Along with expanded access and better affordability, there are a few additional things we can do to help people in our community fight opioid addiction — and potentially save their lives.
- Develop new treatment methods
The most recent FDA approval was for buprenorphine rods. This device won’t be right for all patients, but some will benefit greatly from it. They won’t have to worry about taking medication every day, getting refills every month, or, because it’s hidden under the skin, having friends or co-workers know they’re taking it. It also eliminates the risk of a patient turning around and selling the medication on the street. We need to keep working to develop treatment methods that improve patients’ odds of success.

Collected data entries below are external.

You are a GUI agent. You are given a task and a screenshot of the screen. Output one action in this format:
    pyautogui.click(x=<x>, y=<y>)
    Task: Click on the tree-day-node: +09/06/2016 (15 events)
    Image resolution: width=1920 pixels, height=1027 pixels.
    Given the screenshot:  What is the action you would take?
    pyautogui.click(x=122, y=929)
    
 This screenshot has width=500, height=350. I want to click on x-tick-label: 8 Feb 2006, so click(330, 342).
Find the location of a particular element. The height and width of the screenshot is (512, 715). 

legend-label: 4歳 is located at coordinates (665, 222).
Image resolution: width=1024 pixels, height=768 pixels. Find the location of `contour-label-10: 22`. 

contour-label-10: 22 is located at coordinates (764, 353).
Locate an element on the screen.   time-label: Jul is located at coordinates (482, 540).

- Expand access to naloxone
Naloxone is not a medication-assisted treatment, but instead prevents opioid overdoses by reversing the toxic effect of the drug. It’s administered through an injection or nasal spray. Make no mistake, this drug saves lives. The CDC said more than 26,000 overdoses were reversed between 1996 and 2014 thanks to naloxone.
It’s become routine over the past few years for emergency responders to carry naloxone, and there’s been a push to make it even more accessible. Illinois residents are able to buy naloxone at the pharmacy. Here at Linden Oaks Behavioral Health, we talk to patients about where to get naloxone and how to use it in the event of an opioid emergency. If they have been abstinent for a while, their tolerance may have gone down. This can increase the chance of overdose, so we want them to know how they can reduce their risk of death.

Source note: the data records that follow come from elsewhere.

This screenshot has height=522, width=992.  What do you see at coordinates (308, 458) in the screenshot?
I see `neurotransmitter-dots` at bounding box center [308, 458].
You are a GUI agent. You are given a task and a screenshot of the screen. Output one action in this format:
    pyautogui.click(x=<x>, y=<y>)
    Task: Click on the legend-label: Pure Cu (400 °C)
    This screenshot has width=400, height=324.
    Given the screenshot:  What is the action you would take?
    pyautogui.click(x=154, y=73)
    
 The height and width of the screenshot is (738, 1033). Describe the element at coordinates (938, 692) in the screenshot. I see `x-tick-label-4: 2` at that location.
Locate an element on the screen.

- Examine how we prescribe opioids
The medical system and physicians need to take some responsibility for stopping this crisis as well. Opioids have been overprescribed for too long. To help combat this, the CDC in March 2016 issued revised guidelines for prescribing opioids for chronic pain.

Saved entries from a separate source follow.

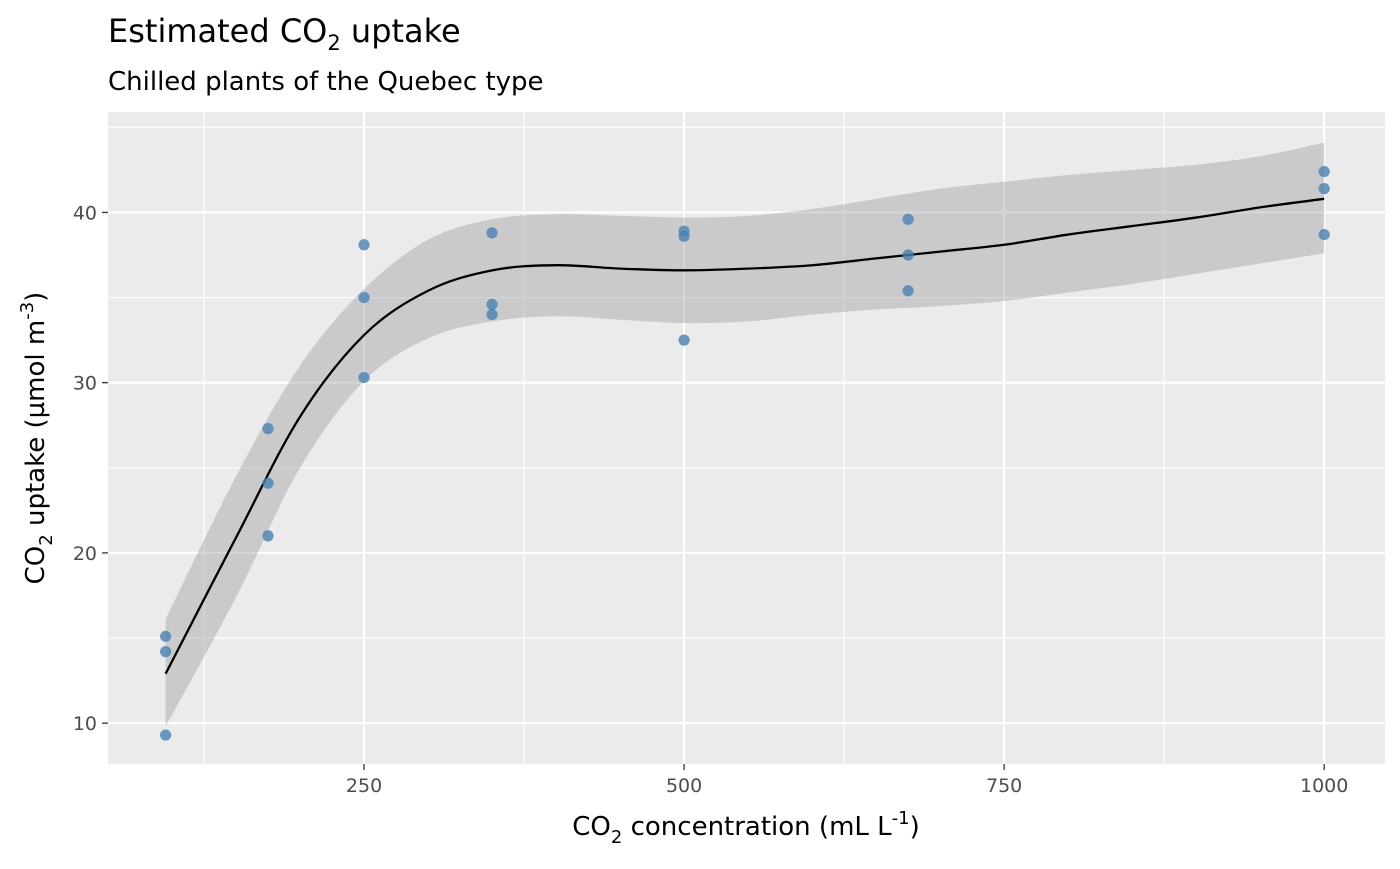  What do you see at coordinates (1324, 786) in the screenshot?
I see `x-tick-label: 1000` at bounding box center [1324, 786].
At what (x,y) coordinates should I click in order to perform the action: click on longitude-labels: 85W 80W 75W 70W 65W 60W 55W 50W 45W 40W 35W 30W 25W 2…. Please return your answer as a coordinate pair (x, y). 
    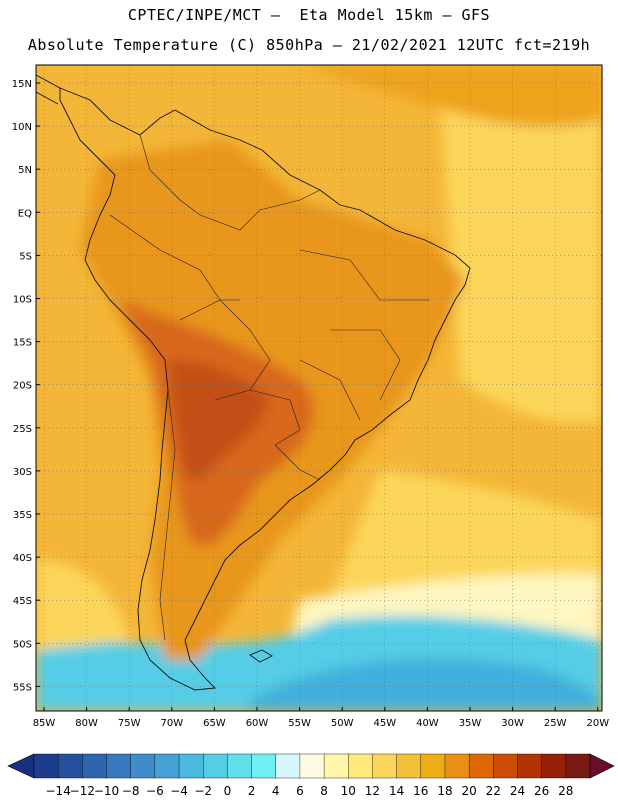
    Looking at the image, I should click on (322, 724).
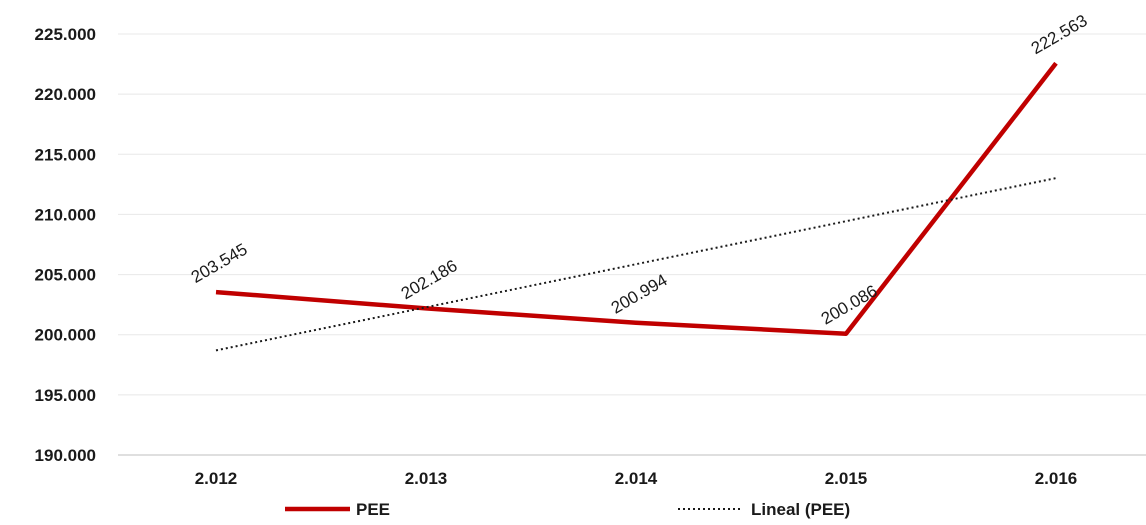 The height and width of the screenshot is (525, 1146). What do you see at coordinates (1060, 34) in the screenshot?
I see `data-label: 222.563` at bounding box center [1060, 34].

In response, this fall Edward-Elmhurst Health started a system-wide initiative to educate all system prescribers on guidelines for prescribing opiate medication. Educating patients about best practices, risks and alternatives to opioids also needs to be a priority. One advantage we have in Illinois is the presence of a strong prescription monitoring program, which physicians use to look up patients’ prescription histories to help prevent abuse. To date, 37 states have prescription monitoring programs and 11 more are in the process of implementing it.
Our country’s opioid addiction problem didn’t happen overnight, and it won’t be fixed overnight, either. But together — as doctors, patients and community members — we can turn the tide.